I created my first CNN using Microsoft’s Dogs vs Cats dataset. Both times when I’ve ran it, the training stops because of a corrupt image. I read the ImageFolder docs and see that is_valid_file is a function, but I have no idea how to create a function that would be able to do that. Can someone give me code that can do that? Thanks.
Once you’ve created the Dataset
, you could iterate it and use the index (and thus file path) to either fix the file (re-download, recreate) or remove it from the folder.
Also, what error message are you getting?

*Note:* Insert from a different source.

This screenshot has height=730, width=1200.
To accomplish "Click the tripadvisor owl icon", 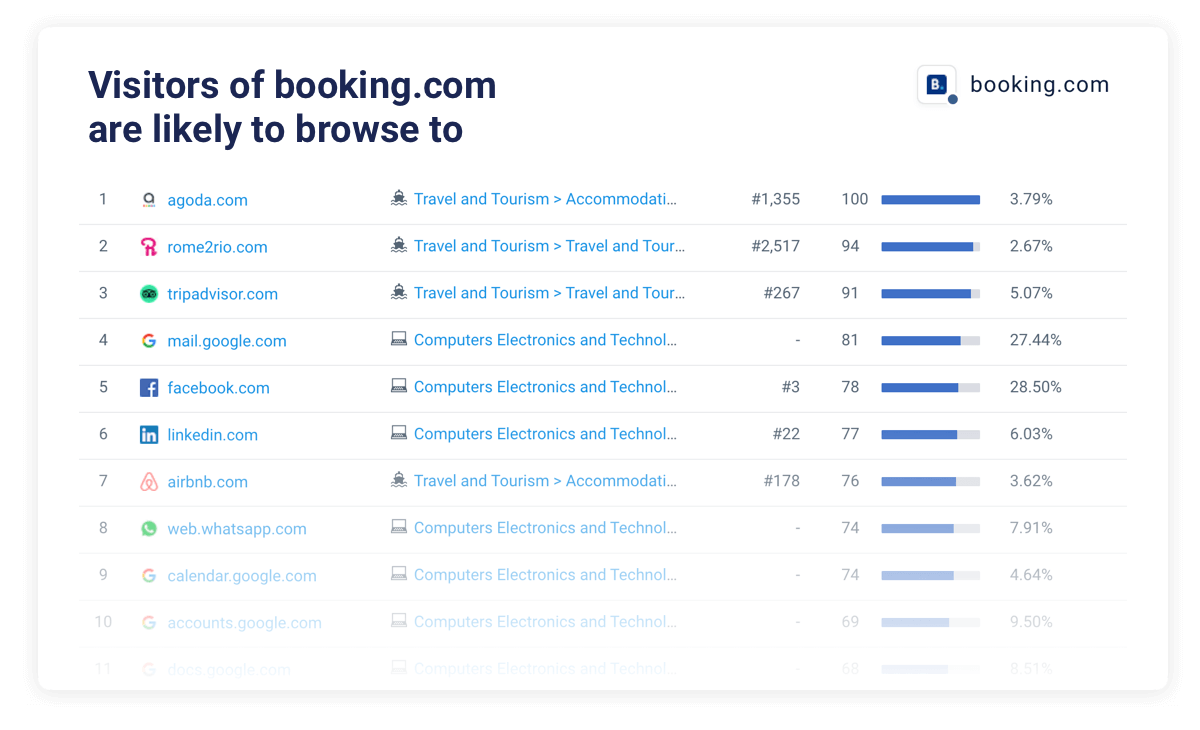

I have question why in torchvision 0.2.1 when I supply is_valid_file function there is error : “init() got an unexpected keyword argument ‘is_valid_file’”? I can see from doc the argument exist.
torchvision 0.2.1
was released on April 24, 2018 based on the release notes, while is_valid_file
was added on April 25 2019 in this PR (so a year later).
Where did you find the docs which mention it in 0.2.1
?
My bad. I have 0.2.1 in my system all this time, and I thought it already includes that missing argument. I just reinstall pytorch and torchvision, and there is no problem anymore.
Thanks for your time.
What does that mean? Can you show a sample code?

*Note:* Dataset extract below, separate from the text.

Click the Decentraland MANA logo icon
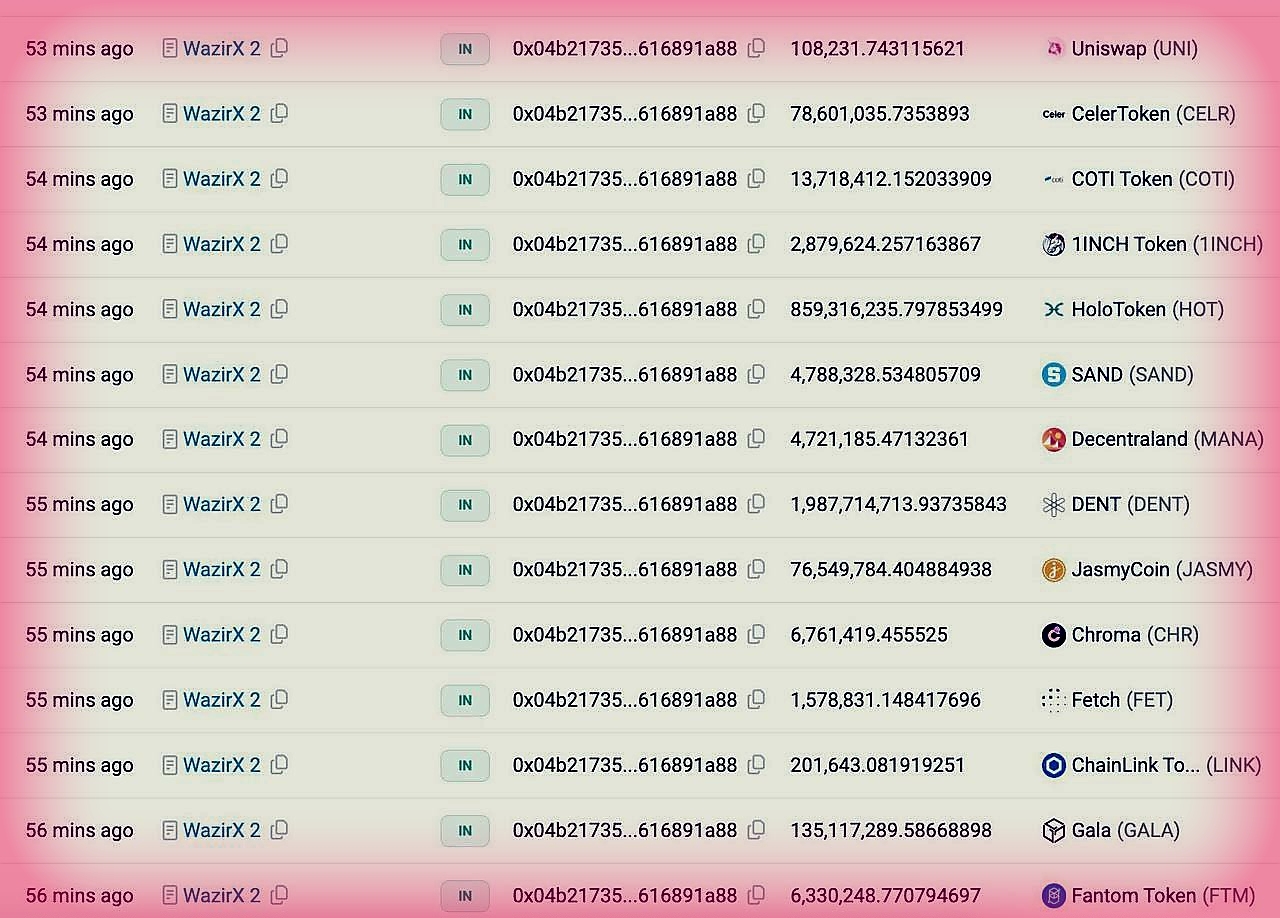click(x=1053, y=440)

If i iterate my dataset i already get the error (caused by a corrput jpg file in my image folder) before i can do something in the for loop.
That’s the idea to debug the issue further. Once you’ve isolated the index, where the dataset
fails, check the corresponding file.
A code snippet would be:
for idx in range(len(dataset)):
try:
batch = dataset[idx]
except Exception as e:
print(idx)